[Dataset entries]
--- START ---

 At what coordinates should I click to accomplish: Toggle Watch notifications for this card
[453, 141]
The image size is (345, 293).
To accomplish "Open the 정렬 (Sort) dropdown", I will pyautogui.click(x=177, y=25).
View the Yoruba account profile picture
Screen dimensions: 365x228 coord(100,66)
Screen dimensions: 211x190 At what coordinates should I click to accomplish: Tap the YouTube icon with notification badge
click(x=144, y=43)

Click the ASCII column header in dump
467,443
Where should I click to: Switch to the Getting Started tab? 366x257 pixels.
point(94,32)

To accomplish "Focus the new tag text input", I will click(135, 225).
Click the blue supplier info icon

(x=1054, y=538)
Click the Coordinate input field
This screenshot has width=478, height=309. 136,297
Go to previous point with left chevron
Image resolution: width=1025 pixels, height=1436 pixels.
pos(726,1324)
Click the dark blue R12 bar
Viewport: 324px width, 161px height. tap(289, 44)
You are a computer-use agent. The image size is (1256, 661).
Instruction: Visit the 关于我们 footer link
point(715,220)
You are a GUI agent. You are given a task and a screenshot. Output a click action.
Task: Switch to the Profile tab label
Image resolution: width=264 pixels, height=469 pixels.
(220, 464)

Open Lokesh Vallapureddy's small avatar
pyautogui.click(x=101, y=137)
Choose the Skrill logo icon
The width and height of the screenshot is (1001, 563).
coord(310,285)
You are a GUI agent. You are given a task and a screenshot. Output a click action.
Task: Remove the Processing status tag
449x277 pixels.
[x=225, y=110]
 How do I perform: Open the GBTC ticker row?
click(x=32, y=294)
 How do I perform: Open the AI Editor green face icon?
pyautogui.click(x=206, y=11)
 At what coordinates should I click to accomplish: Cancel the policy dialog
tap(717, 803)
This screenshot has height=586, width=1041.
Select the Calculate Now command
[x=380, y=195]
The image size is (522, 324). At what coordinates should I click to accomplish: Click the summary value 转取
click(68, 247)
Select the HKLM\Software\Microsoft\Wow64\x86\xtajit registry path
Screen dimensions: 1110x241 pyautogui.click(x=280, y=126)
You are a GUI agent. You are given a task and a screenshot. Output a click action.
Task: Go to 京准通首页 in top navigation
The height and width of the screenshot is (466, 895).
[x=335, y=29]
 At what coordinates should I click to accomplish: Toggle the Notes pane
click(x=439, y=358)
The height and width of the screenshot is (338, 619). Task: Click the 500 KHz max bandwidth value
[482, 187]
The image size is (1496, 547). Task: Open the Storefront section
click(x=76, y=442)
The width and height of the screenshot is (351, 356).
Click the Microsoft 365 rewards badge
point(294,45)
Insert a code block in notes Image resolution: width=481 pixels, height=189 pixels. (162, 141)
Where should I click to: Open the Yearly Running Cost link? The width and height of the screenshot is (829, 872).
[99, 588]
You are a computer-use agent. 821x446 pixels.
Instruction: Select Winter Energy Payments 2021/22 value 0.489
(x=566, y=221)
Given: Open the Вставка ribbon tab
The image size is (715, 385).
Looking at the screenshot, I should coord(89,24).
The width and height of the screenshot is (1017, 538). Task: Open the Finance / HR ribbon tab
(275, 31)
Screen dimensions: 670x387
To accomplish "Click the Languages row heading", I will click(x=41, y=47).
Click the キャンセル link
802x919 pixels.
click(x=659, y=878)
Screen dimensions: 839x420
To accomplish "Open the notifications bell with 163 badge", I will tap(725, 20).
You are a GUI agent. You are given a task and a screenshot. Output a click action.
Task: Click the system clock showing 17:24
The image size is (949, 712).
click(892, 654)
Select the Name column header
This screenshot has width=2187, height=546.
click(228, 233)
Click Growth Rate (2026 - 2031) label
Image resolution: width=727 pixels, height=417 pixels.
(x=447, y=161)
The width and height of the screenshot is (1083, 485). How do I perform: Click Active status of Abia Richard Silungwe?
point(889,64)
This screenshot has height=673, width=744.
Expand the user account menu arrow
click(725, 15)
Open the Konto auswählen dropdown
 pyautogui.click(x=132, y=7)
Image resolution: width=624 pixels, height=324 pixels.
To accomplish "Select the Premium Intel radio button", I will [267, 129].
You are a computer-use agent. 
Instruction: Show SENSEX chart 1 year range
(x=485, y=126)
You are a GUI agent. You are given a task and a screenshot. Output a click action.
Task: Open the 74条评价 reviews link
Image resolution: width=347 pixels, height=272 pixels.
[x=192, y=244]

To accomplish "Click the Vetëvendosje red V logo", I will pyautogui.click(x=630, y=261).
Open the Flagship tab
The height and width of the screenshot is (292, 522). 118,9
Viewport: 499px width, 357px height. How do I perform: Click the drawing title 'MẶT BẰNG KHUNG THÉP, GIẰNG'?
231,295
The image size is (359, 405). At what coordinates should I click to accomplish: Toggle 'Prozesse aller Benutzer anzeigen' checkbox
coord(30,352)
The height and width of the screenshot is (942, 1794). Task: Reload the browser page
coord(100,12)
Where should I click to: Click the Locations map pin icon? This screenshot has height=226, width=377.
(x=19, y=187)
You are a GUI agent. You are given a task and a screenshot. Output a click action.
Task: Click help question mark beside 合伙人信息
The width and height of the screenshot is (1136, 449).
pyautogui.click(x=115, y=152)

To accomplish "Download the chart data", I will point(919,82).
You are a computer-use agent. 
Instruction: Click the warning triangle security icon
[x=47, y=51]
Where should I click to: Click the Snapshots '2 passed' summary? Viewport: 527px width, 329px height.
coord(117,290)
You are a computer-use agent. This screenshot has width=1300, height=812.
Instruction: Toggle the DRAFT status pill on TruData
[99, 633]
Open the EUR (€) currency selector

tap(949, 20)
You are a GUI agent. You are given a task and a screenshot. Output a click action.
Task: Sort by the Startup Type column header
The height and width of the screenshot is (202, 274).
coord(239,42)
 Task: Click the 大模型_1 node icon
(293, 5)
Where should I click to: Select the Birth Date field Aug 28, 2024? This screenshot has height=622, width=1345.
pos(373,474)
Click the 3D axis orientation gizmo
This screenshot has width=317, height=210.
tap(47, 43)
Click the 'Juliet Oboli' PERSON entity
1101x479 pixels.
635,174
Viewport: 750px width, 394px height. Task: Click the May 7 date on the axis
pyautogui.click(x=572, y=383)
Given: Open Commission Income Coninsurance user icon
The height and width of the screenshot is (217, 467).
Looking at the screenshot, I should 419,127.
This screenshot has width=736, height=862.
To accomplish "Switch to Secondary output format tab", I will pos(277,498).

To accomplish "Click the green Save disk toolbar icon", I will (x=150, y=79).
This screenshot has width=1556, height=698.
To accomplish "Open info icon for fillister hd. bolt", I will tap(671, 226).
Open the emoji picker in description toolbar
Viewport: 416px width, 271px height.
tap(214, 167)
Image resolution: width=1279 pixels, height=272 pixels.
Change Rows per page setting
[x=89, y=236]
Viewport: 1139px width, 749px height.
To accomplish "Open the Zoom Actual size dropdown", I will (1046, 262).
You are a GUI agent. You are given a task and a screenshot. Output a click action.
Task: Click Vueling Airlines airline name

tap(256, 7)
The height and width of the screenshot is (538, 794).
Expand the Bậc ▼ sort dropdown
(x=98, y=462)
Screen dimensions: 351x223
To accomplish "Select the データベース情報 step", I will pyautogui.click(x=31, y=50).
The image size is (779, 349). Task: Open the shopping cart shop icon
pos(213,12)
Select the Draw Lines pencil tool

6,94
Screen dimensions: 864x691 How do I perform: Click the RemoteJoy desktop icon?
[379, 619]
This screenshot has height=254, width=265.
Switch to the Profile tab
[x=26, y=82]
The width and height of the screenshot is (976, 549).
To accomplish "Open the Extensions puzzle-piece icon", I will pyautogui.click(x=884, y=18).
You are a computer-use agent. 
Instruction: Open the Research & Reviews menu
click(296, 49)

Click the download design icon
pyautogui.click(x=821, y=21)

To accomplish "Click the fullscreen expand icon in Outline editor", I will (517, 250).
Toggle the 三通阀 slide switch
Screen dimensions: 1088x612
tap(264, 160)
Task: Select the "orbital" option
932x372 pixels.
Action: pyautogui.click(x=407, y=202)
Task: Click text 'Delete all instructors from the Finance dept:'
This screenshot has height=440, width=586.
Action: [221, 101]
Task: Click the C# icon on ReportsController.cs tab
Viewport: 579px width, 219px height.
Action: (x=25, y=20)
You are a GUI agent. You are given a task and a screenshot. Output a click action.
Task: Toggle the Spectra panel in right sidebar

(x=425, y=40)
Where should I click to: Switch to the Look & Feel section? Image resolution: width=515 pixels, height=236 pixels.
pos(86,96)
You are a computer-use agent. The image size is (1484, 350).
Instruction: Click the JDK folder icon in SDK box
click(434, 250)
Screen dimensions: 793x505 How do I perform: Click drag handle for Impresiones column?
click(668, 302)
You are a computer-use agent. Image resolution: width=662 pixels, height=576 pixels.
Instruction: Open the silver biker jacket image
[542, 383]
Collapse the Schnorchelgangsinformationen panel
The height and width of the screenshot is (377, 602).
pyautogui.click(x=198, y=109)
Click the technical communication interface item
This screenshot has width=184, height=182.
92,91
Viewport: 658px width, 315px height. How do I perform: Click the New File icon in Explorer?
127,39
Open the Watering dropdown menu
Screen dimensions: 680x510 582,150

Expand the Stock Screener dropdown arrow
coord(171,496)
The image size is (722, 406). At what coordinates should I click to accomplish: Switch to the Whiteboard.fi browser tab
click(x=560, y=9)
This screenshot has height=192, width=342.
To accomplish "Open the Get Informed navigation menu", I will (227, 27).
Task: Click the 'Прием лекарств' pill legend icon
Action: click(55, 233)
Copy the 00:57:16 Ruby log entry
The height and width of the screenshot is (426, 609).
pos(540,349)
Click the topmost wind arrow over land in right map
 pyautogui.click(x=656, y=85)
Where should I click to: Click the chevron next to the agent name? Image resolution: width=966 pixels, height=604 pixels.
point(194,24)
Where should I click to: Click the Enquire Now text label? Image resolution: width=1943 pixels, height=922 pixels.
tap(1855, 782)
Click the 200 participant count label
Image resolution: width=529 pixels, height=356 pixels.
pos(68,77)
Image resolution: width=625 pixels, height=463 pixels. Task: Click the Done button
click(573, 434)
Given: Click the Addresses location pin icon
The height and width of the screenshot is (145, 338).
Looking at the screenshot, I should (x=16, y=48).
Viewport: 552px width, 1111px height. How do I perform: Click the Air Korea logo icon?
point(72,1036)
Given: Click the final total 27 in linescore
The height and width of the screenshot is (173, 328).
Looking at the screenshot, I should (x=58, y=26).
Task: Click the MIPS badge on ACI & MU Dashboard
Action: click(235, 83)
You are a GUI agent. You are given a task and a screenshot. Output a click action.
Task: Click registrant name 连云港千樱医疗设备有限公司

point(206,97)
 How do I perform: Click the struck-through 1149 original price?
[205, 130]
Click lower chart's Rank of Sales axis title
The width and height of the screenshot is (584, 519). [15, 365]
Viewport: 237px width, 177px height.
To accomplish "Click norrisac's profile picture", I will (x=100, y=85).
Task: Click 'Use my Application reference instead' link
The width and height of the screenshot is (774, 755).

--- END ---

#### Goal of the exercise:
If a line of the data holds the string "toolbar", list it.

#### Solved problem:
To accomplish "Click the green Save disk toolbar icon", I will (x=150, y=79).
Open the emoji picker in description toolbar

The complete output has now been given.